1

It is well known that pseudo-random numbers are not cryptographically secure.

An extremely basic way I can think of generating a pseudo-random number could be to get the time-stamp at the time the code runs and return the lowest significant figures.

For example the outcome of import time; return time.time_ns/100 % 1000 returns a number between 0 and 1000 that should be almost impossible to predict unless you know exactly the time at which the code run (with a nanosecond precision) and all the overhead execution times of the code.

We could then use one or more numbers generated this way to run a chaotic function (as a logistic map) to generate number that should be extremely hard to predict.

One extremely naïve implementation could be:

import time

def random():
    return time.time_ns()/100 % 1000 / 1000

def logistic():
    r = 3.9 + random()/10
    N = 1000 + int(random()*100)
    x = random()
    
    for _ in range(N):
        x = r*x*(1-x)

    return x

print(logistic())

However, I'm quite sure that no one would consider this to be cryptographically secure. Why is this? How could one predict/attack such method?

EDIT: My question is a theoretical question to understand the reasons why building a true RNG is so difficult and hard. I would never use a RNG I wrote in a real code, even less if it had to be cryptographically secure. However, it would be nice to have a bit more details on WHY it's hard to achieve such result so that hundreds/thousands of researcher spent their life working on this topic.

Jason Aller
  • 3,541
  • 28
  • 38
  • 38
Luca
  • 1,610
  • 1
  • 19
  • 30
  • It's not just the seed, but also the algorithm. Related: https://stackoverflow.com/questions/68081216/why-using-a-time-based-pseudo-random-number-is-not-cryptographically-secure ; https://stackoverflow.com/questions/62375129/how-to-get-truly-random-data-not-random-data-fed-into-a-prng-seed-like-csrngs – Peter O. Jun 22 '21 at 09:57
  • Not a binding answer, but consider that even if all the numbers were completely independent, you only drew about 20 bits of randomness. But they aren't even independent, because the duration between them means they will be relatively close together.
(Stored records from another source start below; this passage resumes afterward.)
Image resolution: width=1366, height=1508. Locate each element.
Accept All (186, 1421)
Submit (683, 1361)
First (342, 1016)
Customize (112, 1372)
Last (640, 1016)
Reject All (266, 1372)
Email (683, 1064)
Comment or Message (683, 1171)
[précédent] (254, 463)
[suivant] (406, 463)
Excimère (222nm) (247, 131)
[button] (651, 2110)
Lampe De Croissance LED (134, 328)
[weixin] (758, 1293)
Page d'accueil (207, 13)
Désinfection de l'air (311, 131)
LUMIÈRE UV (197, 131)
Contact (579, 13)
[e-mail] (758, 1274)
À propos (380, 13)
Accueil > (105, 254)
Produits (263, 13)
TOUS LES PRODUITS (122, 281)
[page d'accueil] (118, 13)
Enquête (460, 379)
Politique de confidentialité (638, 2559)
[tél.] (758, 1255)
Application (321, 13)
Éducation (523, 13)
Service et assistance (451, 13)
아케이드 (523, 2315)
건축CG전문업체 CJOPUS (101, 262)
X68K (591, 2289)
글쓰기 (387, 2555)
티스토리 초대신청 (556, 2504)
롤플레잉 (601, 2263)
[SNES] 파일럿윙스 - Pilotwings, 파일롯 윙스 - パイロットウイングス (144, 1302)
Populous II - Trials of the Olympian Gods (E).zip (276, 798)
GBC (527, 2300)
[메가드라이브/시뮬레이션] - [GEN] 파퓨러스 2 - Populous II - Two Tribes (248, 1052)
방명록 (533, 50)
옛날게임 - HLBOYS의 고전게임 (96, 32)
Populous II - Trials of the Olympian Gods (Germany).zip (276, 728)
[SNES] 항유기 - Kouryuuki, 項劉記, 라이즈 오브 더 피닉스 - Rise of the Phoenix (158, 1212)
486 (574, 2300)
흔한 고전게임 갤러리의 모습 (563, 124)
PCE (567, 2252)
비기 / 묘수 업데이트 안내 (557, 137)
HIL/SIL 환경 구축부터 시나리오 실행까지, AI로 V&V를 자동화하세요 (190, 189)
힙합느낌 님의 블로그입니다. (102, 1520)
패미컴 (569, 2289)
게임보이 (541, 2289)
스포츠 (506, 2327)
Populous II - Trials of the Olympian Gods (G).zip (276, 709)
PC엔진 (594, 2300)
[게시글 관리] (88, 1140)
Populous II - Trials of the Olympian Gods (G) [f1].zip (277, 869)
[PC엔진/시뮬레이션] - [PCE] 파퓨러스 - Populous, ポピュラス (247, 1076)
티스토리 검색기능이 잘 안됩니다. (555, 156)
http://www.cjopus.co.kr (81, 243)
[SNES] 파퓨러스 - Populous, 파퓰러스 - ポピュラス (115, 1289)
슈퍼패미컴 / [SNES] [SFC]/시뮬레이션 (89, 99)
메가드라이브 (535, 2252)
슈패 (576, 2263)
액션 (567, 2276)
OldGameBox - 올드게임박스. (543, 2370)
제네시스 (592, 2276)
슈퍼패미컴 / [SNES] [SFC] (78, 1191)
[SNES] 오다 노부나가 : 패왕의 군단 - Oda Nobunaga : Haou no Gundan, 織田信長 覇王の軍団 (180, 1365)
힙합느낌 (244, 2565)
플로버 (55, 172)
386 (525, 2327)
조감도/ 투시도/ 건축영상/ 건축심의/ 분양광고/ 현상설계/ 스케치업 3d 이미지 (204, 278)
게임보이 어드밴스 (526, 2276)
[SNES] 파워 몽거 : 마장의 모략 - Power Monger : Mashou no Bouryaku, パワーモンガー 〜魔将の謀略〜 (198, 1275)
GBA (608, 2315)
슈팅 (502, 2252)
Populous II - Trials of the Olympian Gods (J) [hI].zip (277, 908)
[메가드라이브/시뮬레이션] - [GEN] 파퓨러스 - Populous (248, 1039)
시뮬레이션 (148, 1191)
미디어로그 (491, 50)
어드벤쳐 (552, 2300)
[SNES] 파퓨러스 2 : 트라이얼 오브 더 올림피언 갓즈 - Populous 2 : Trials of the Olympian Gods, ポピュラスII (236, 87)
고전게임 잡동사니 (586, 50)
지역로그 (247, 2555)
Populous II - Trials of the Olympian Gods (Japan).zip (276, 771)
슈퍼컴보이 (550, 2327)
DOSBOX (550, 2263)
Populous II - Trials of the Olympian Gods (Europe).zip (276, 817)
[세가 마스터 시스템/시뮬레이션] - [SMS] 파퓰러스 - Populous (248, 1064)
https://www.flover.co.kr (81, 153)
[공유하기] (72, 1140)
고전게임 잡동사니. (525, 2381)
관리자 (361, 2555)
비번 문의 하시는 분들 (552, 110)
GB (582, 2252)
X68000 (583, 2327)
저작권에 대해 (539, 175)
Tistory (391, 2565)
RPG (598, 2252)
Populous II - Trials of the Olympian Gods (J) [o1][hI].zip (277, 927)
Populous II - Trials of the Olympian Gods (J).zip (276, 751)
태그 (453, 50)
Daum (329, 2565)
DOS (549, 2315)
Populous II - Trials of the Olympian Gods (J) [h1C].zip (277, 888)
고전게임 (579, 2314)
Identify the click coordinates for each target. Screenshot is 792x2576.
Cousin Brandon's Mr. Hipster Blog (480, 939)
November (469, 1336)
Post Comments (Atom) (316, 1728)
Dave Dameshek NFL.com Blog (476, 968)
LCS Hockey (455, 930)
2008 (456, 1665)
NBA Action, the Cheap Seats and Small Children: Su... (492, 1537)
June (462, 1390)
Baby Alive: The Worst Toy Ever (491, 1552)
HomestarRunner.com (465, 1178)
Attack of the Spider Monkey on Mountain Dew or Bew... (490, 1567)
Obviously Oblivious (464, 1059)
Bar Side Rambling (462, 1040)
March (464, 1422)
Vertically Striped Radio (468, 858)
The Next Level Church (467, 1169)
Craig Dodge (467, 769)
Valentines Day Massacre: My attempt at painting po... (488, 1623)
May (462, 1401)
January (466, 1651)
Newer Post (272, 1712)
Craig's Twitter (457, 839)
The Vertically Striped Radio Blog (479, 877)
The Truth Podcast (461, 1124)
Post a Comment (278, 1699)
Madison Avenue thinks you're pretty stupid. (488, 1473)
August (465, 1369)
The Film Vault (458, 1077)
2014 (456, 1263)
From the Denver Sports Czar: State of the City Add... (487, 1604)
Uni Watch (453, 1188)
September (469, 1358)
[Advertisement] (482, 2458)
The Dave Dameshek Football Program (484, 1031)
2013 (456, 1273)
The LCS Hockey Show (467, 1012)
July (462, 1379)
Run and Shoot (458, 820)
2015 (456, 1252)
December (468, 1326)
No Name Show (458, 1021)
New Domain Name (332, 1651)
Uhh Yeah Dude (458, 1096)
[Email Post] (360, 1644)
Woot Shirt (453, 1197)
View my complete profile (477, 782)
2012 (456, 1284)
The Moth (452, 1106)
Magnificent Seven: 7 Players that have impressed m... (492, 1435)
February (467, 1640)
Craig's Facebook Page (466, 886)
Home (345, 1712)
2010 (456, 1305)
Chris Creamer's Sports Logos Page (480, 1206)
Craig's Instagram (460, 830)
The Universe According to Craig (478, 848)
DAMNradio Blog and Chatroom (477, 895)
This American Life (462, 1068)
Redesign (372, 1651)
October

As a naive test, ``{time.time_ns()/100 % 1000 for _ in range(3)}`` has all results in a range of only at most 60 on my machine. – MisterMiyagi Jun 22 '21 at 09:57
  • @MisterMiyagi I agree... but shouldn't the logistic map generate very different results for relatively close inputs? (that's the definition of chaotic function) – Luca Jun 22 '21 at 09:58
  • @Luca That strongly depends on what is known to an attacker, and what the scenario is. Usually, you would assume everything but the random numbers is compromised. A naive attack would be to just run the generating function with likely inputs – of which you assume to be 1000*1000*1000 but due to the chosen "randomness" it's closer to 1000*5. So your approach is 200000 times less resilient against a naive brute force attack than with proper randomness. – MisterMiyagi Jun 22 '21 at 10:05
  • Related: https://stackoverflow.com/questions/67019302/security-issues-with-generating-passwords-in-python/67019485#67019485 – Peter O. Jun 22 '21 at 10:22
  • *...should be almost impossible to predict...* what if your attacker is not interested in predicting, he's just going to try all the possible values to see which one works? – President James K. Polk Jun 22 '21 at 13:55

2 Answers2

3

It is well known that pseudo-random numbers are not cryptographically secure.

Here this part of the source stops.